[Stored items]

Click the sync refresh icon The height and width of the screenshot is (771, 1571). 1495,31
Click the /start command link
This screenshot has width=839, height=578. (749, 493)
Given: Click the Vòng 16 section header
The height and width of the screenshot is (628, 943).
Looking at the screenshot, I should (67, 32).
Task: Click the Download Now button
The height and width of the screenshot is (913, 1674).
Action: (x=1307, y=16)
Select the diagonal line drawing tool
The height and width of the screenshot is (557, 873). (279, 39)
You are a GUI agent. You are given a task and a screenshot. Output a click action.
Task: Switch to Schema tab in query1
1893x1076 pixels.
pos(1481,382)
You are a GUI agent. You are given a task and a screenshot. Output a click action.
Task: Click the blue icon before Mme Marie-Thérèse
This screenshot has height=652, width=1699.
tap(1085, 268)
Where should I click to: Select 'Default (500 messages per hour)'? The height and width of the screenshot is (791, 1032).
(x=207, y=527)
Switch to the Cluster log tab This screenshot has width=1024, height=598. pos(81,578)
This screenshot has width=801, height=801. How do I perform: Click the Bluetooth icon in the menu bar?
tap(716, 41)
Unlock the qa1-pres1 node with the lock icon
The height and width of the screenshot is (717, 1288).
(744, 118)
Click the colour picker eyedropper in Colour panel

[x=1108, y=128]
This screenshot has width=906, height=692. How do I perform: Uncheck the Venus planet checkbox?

# WHAT THE EXERCISE ASKS:
Go through the entries above and restate each one exactly.

# TASK RESPONSE:
Click the sync refresh icon The height and width of the screenshot is (771, 1571). 1495,31
Click the /start command link
This screenshot has width=839, height=578. (749, 493)
Given: Click the Vòng 16 section header
The height and width of the screenshot is (628, 943).
Looking at the screenshot, I should (67, 32).
Task: Click the Download Now button
The height and width of the screenshot is (913, 1674).
Action: (x=1307, y=16)
Select the diagonal line drawing tool
The height and width of the screenshot is (557, 873). (279, 39)
You are a GUI agent. You are given a task and a screenshot. Output a click action.
Task: Switch to Schema tab in query1
1893x1076 pixels.
pos(1481,382)
You are a GUI agent. You are given a task and a screenshot. Output a click action.
Task: Click the blue icon before Mme Marie-Thérèse
This screenshot has height=652, width=1699.
tap(1085, 268)
Where should I click to: Select 'Default (500 messages per hour)'? The height and width of the screenshot is (791, 1032).
(x=207, y=527)
Switch to the Cluster log tab This screenshot has width=1024, height=598. pos(81,578)
This screenshot has width=801, height=801. How do I perform: Click the Bluetooth icon in the menu bar?
tap(716, 41)
Unlock the qa1-pres1 node with the lock icon
The height and width of the screenshot is (717, 1288).
(744, 118)
Click the colour picker eyedropper in Colour panel

[x=1108, y=128]
This screenshot has width=906, height=692. How do I perform: Uncheck the Venus planet checkbox?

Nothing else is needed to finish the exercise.